## begin SOURCE

I sold it recently and bought the Oak Park table top... I agree with Mike. Best thing I ever did. I built the base and the cabinet for it based on the Oak Park instructions and made a few mods to it. It's one of the best designs and it allows me to use my Gifkin easily and enough room to put my Incra Jig from Rockler on it. Do consider it... it's a nice design and if you ever have a fancy to make box joints, the Oak Park box joint jigs are the best and simplest around and they fit nicely in the predrilled Oak Park top even thought they can be used on almost any table. It's a great set up... no need to go the whole system but the top itself is a great value. You can add on to it as you have the need. 

http://us.oak-park.com/catalogue.html?list=BYOT--

Corey


----------



## Noddy (Aug 31, 2007)

Mike / Corey- 

I never knew the table / kit existed. I list what I see in the picture, but would love to see some additional detail on the plate / fence. If either of you have that and would be willing to snap a few picks, I'd be most appreciative. 

What I've learned in the few hours that I've been using the one I picked up is I want more adjustment in the fence, a larger workspace, and a basic fence is perfectly OK with me. The two biggest things I see are the space and the basic element of the fence. I think this is why I was drawn to the Benchdog fence, and was considering it.

## end SOURCE
## begin SUPPLIED MATERIAL

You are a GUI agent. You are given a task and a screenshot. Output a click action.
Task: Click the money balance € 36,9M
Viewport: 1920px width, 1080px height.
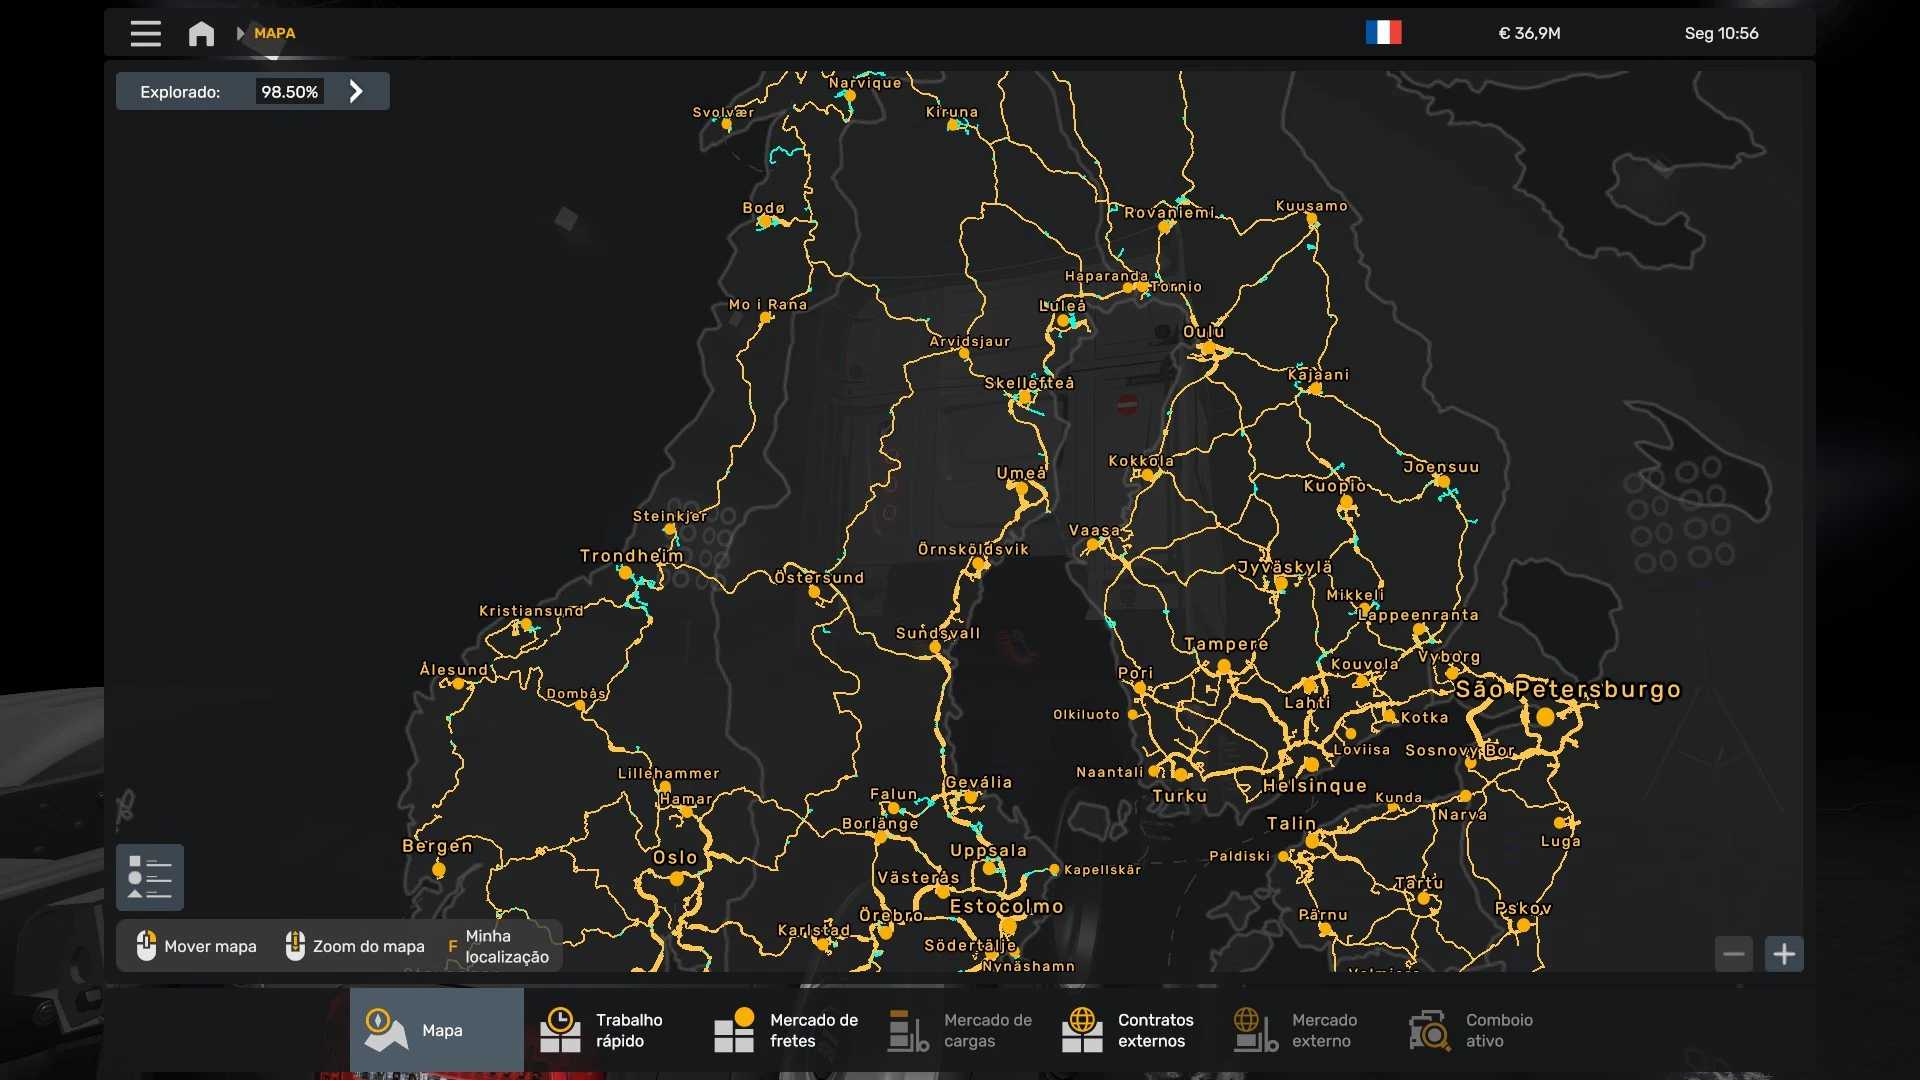coord(1529,33)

## end SUPPLIED MATERIAL

◆ STATED PROBLEM A ◆
Write out the passage of the Oak Park thread that runs from "I sold it recently" down to "(Aug 31, 2007)".
◆ STATED PROBLEM B ◆
In the Oak Park thread, list the things Noddy says a few hours of use have shown are wanted.
◆ STATED PROBLEM C ◆
Carry on the Oak Park thread from its last line.
The data aren't needed for this work.

◆ EXERCISE OUTPUT A ◆
I sold it recently and bought the Oak Park table top... I agree with Mike. Best thing I ever did. I built the base and the cabinet for it based on the Oak Park instructions and made a few mods to it. It's one of the best designs and it allows me to use my Gifkin easily and enough room to put my Incra Jig from Rockler on it. Do consider it... it's a nice design and if you ever have a fancy to make box joints, the Oak Park box joint jigs are the best and simplest around and they fit nicely in the predrilled Oak Park top even thought they can be used on almost any table. It's a great set up... no need to go the whole system but the top itself is a great value. You can add on to it as you have the need. 

http://us.oak-park.com/catalogue.html?list=BYOT--

Corey


----------



## Noddy (Aug 31, 2007)

◆ EXERCISE OUTPUT B ◆
more adjustment in the fence
a larger workspace
a basic fence

◆ EXERCISE OUTPUT C ◆
Thanks for the info! I'll certainly keep that in mind. My suspicion at this point is that I'll end up with something very basic, yet endlessly functional. So a large workspace, flat / large plate and either a store bought fence, or something as simple as a true square piece of material (alum. comes to mind, or a nice hunk of lexan) and some clamps. (did I really use the word 'hunk' there?) 

Thanks again for the input. Would welcome addition picks if you have them!


----------



## Noddy (Aug 31, 2007)

I just found this link here: http://www.routerforums.com/show-n-tell/4896-my-router-haven-photo-tour.html

Lots of picks of the Router Workshop table. 

Pretty much spot on with what I'm looking for and the more I look at the *ultra* simple fence system, the more I become a fan of it.


----------



## Mike (Nov 22, 2004)

You will find photos of us using a Router Workshop table in the "Sawdust Saturday" threads in the Lobby.


----------



## challagan (Feb 7, 2006)

Heading off to work myself, but check out the Router Workshop on the Woodworking Channel.com

The schedule is broke now that I think of it. Do yourself a favor and spend the money for the Series 1 DVD at Oak Park. It will show you about everything you can do on that table and more. Those were the original Router Workshop shows from 1995. 

Corey


----------



## thisoldman (Aug 27, 2007)

Noddy,
I bought this top about a month ago. It is o k, but I wish I had gotten the bigger one. Kind of small for a heavy router-PC 7529. I built the leg assy from pine 2x4 m&t joints. Works out very well. The insert ring is kinda thin, would like more support at the bit.
good luck. 
thisoldman


----------



## cnse55 (Jul 25, 2006)

It's on clearance since their metal leg version is be rolled out. It use a std plate, like the free-standing model.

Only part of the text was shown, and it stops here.